Tomorrow Margaux would join L’Empereur’s honour guard. Years of training had brought her to this point. A dedication greater than that of any monk. A life devoted to the defence of a nation and the family at its heart.
Everything she had sacrificed was all for this. So why now for the first time in her life was she unsure?
Deep down she knew but instead focused on how she got here. How she snuck her way into a recruitment camp two years before she was allowed. How she taunted the sergeant into training a poor girl from Echine despite having no-one to recommend her.
How the boys overlooked the small girl and how they were humiliated in every sparring session.
That was before she was ever given the tabard of a musketeer. The simple days when swordplay was but a game.
After the tabard the game became real. No matter the danger that threatened her home she would always be the first to leap at it no matter the cost. With passion she fought for Montaigne and with pride she bled for the crown.
The Officers stopped seeing the little brawler from slums who they had trained to hold a sword. They began to see a confident defender of the throne. Reckless but devoted, brash but graceful, uncultured yet charming. They trained her to be a true champion of L’Empereur and his people.

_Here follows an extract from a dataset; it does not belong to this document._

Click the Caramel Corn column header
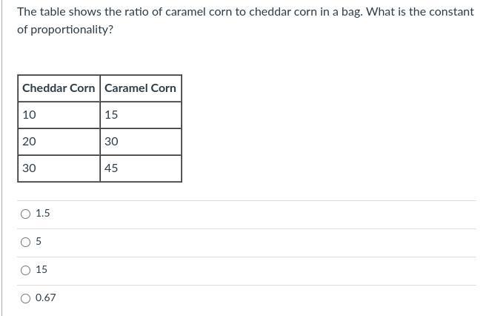This screenshot has width=483, height=316. (141, 88)
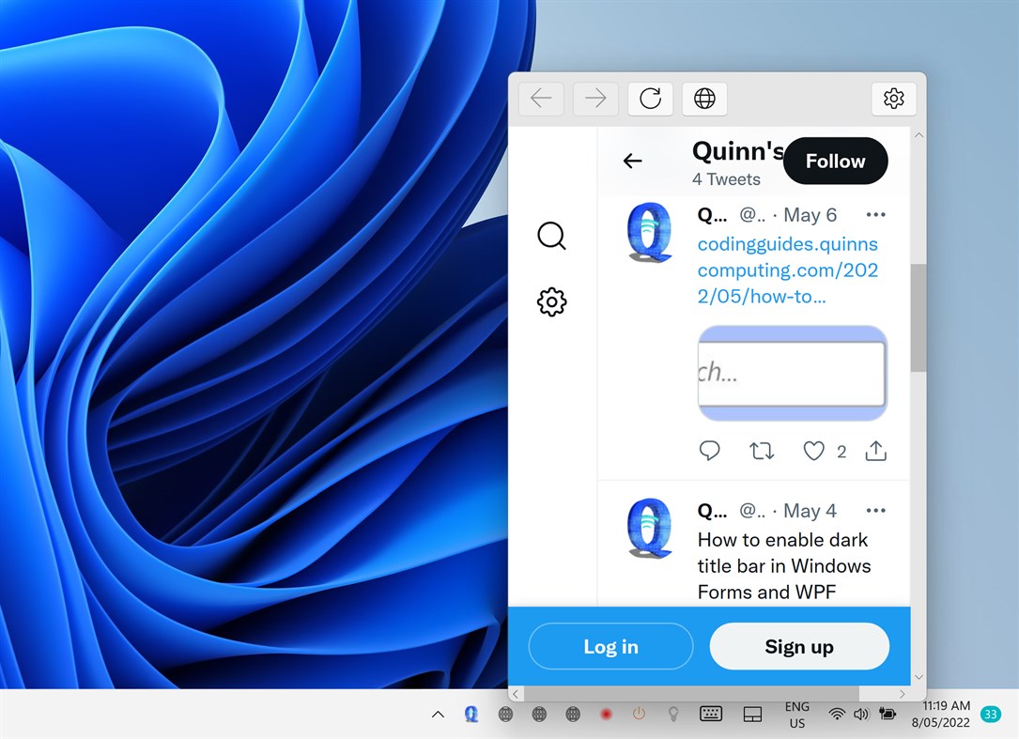Reply to the May 6 tweet

pyautogui.click(x=710, y=451)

She seduced spies, making them betray their own cause. She caused inquisitors to doubt their conviction long enough to quell their flames. She boarded pirates forcing them to abandon ship. She charged towards cannon fire to inspire a final defence that prevented invasion.
She fought with a grace and elegance that inspired courage among those on her side. She fought with a determination and fury that caused enemies to run.
She did all that was asked of her and more. To defend her homeland and its people were her passion. To know the royal family was safe gave her peace.
So utterly committed to her people and those that governed them that she was blind to what would happen.
To defend some noble whose name she had never even heard before Margaux was forced to fight her fellow countrymen. Not criminals, not murderers or terrorists. Normal people whose only crime was that they were vocal about the fact they were starving.
A simple protest that should have been resolved with kindness was instead met with malice from the young and brash count. The fool Threw an apple core at one of the poor children and openly laughed at them when they started to eat it.
Margaux wanted to kill him herself but instead saved his bloated arse from the mob.
She fought them. She killed them.
She killed Montaigne’s who had refused to be humiliated and starved.
Now she was being rewarded for it. Given everything she had ever wanted.
Could she bear the weight on her soul in the name on L’Empereur?